Early on, I mostly just expanded. I'm loving Creative more and more for the early expansion phase, as it's just so easy to dominate the land with the free border pops. Definitely this is a more valuable trait than a lot of people realize. I caught a HUGE break, easily the break of the game, when one of my hill mines popped a gems resource in 1400BC:
Thus, before 1000BC, I already have all three metals that provide happiness hooked up. Emperor Metalman was born.
The religions fell in a very strange order in this game. I wasn't chasing them, and it turned out that the only civ that started with Mysticism in this game was Huayna, who similarly made no effort to pursue one. Therefore, Tokugawa ended up founding both Buddhism AND Hinduism; Osaka, the city on my border, was the Hindu holy city, but since Tokugawa stuck with Buddhism I didn't have to fight a cultural border war with a holy city. Whew. Mansa would end up founding Christianity, Roosevelt took Confucianism, and the western civs all went with Judaism. I didn't want to irritate anyone, and I had plenty of happiness, so I refused to declare any religion, and that worked well diplomatically.

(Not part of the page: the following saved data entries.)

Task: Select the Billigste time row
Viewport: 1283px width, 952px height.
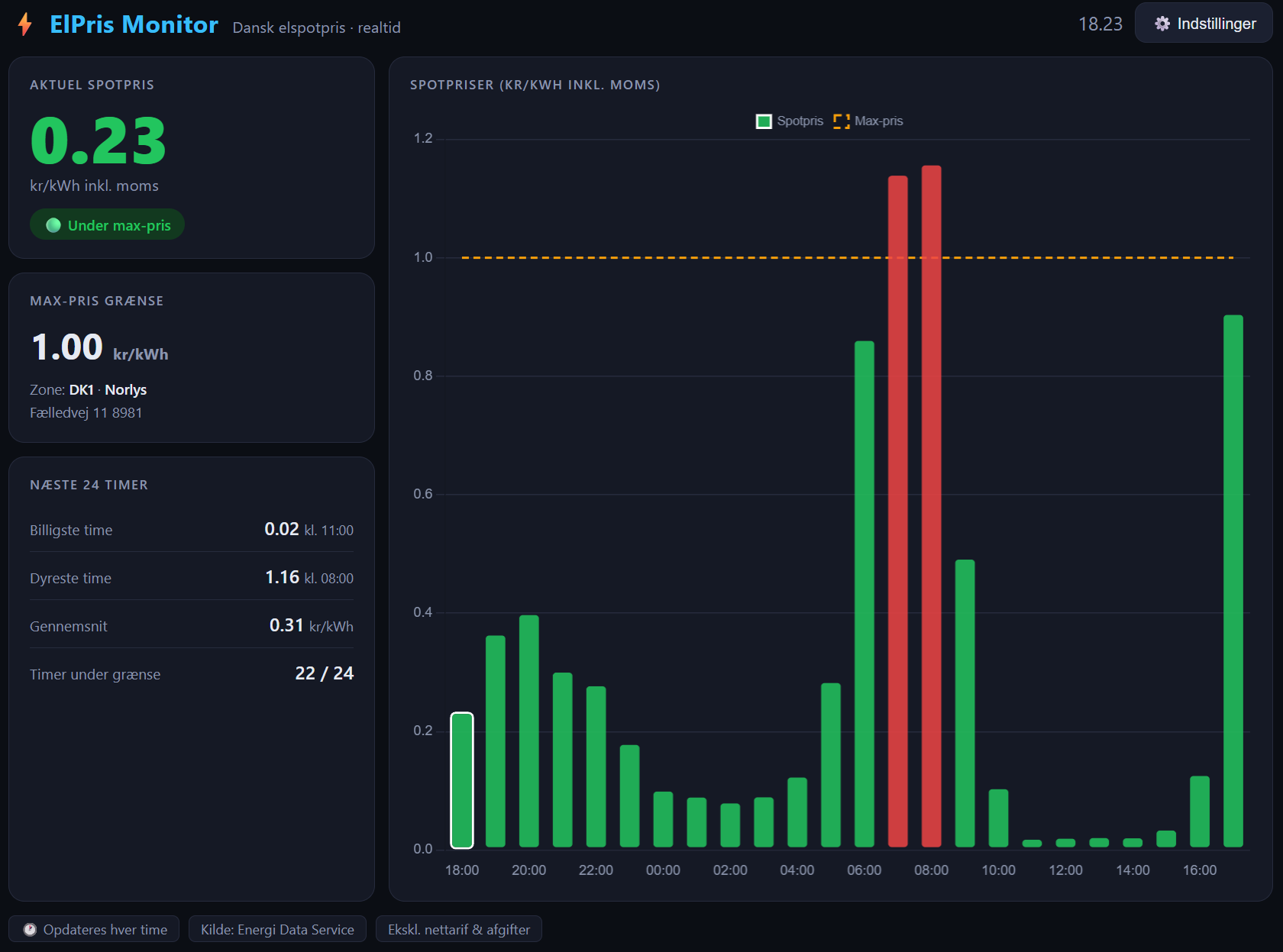Action: click(192, 530)
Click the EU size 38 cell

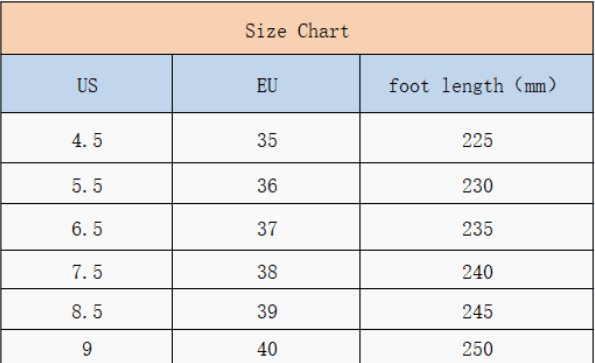(x=266, y=270)
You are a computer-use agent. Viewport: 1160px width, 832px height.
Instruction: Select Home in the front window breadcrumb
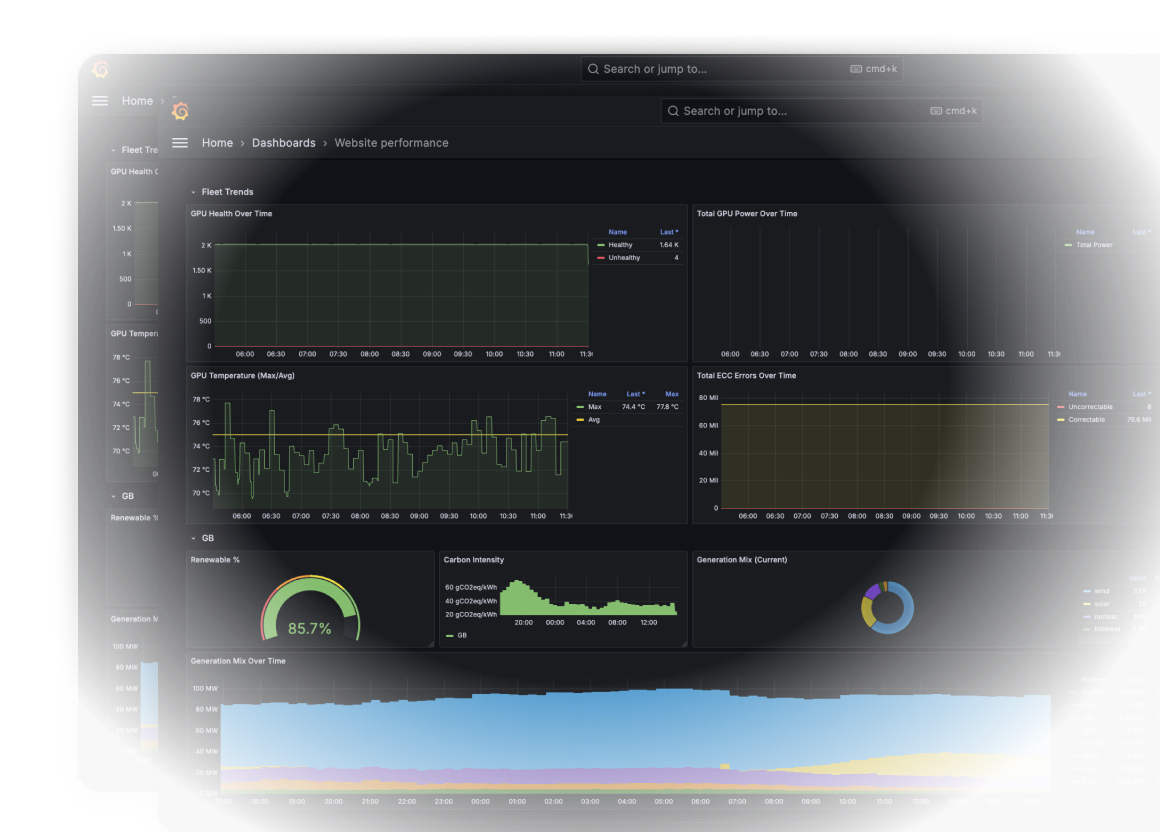(x=217, y=143)
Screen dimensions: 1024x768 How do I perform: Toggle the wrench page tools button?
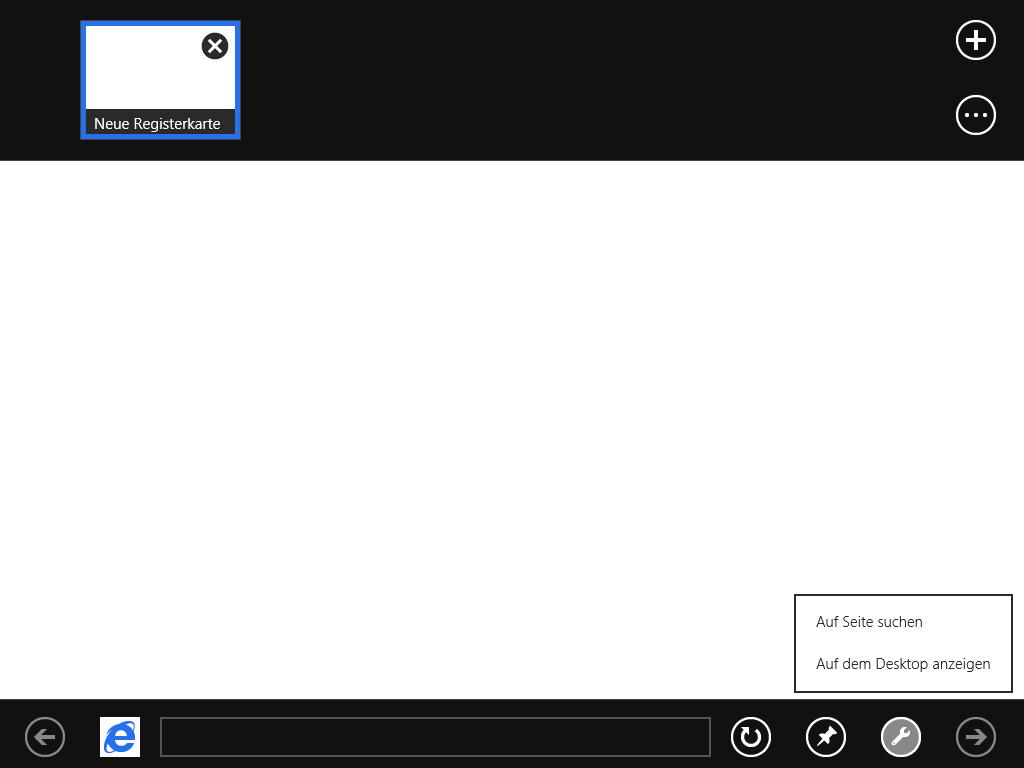coord(900,737)
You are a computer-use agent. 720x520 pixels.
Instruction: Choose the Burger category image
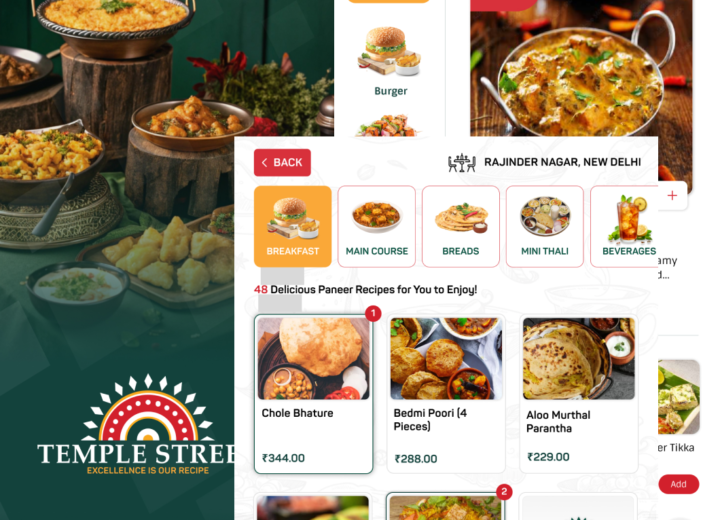389,51
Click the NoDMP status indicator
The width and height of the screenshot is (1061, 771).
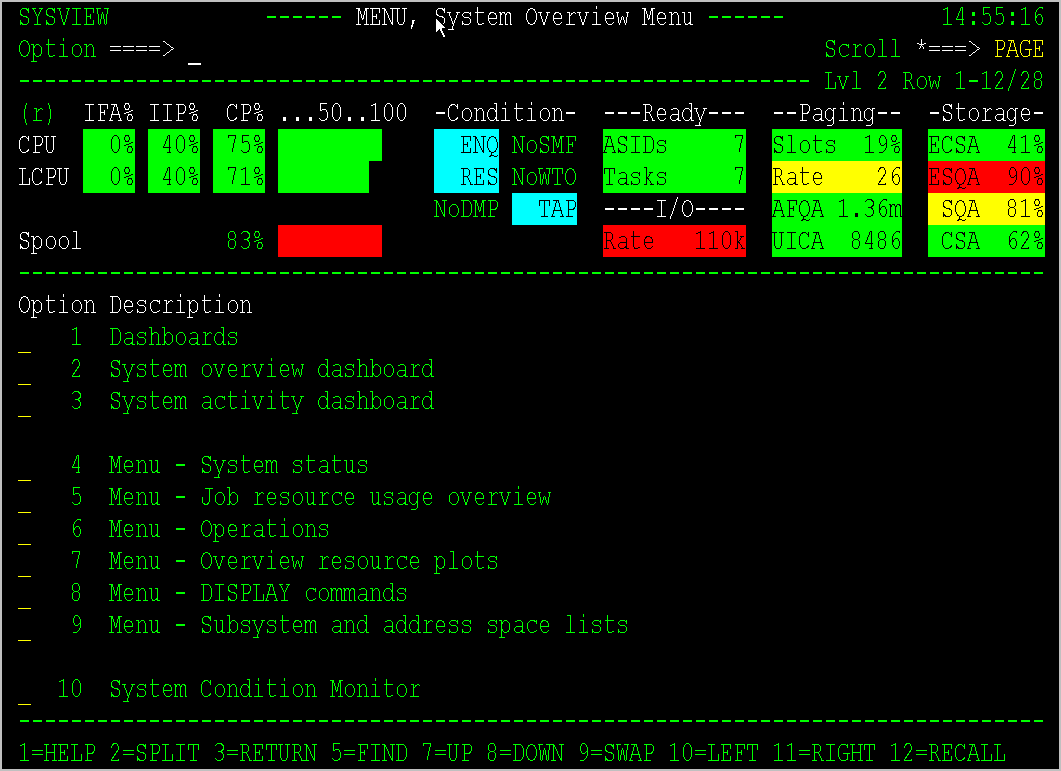click(x=466, y=209)
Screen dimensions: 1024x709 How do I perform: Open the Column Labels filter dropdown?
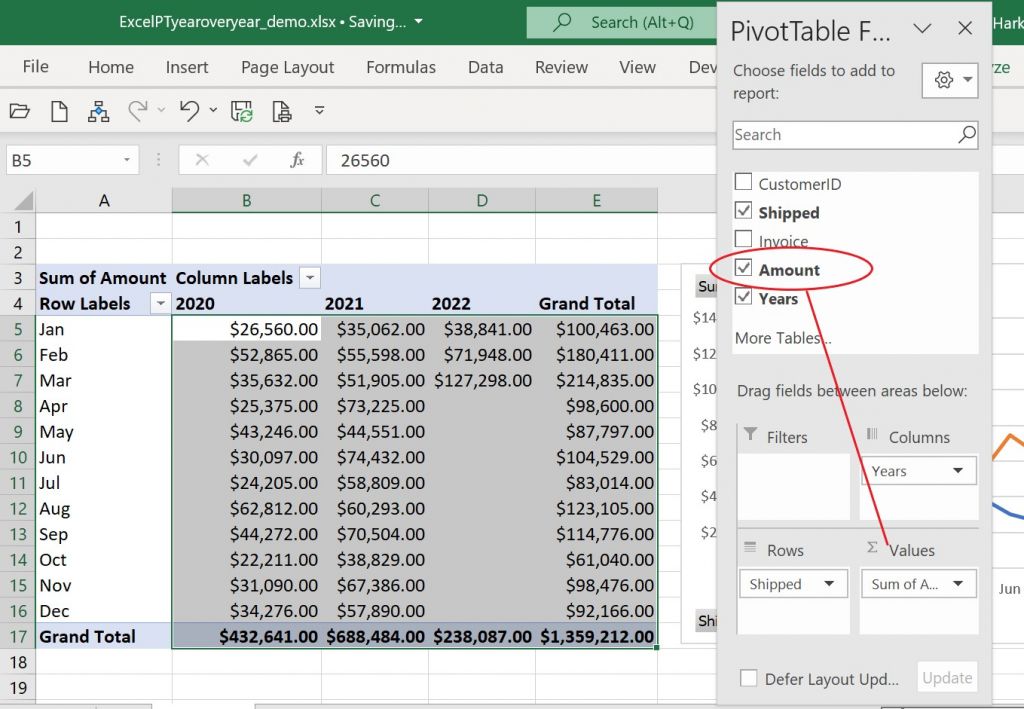[x=310, y=278]
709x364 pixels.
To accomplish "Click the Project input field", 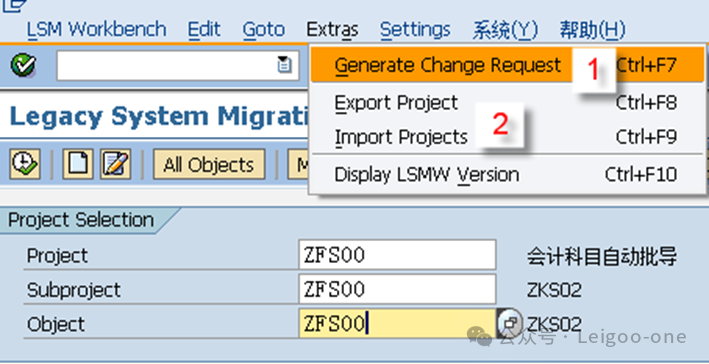I will [x=397, y=255].
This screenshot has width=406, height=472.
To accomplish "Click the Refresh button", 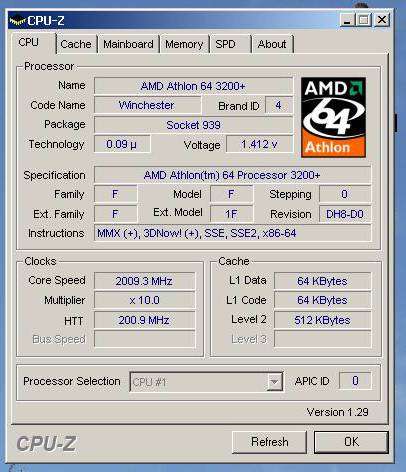I will pyautogui.click(x=269, y=442).
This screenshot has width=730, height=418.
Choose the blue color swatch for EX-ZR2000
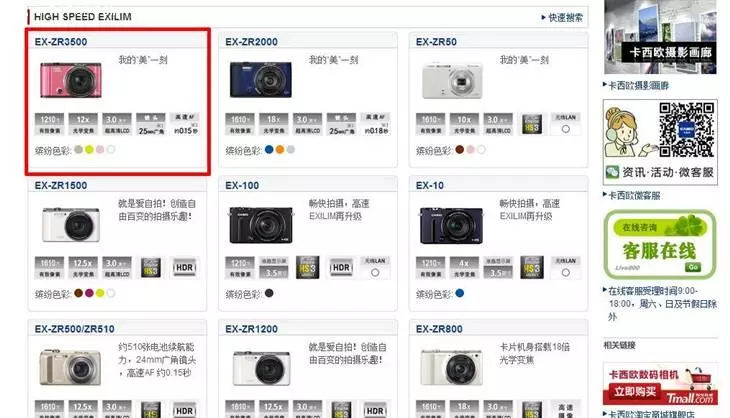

By 1000BC, I was out to 4 cities and still in good financial shape:
Note that I have now met Catherine - another Financial civ. This does not bode well, with 3 of my 6 opponents being Fiancial, and Roosevelt being Organized (almost as good). As for my cities, Turfan grabbed stone and wheat, while Ning-hsia took another gold but mostly just filled space for the dotmap. Still a good amount of land to expand into down in the south too; Emperor games don't always look this good in that respect. Researching Alphabet now to get in on the trading, then I would head for the bottom of the tree and early Metal Casting - I'm sure you can see the value of forges for +3 happiness in every city!
By the way, I also had stone and would soon have marble at Beshbalik. Along with copper north of Karakorum and iron (which turned up next to Ning-hsia), I had all seven metals hooked up by the time the AD years started. Emperor Metalman indeed!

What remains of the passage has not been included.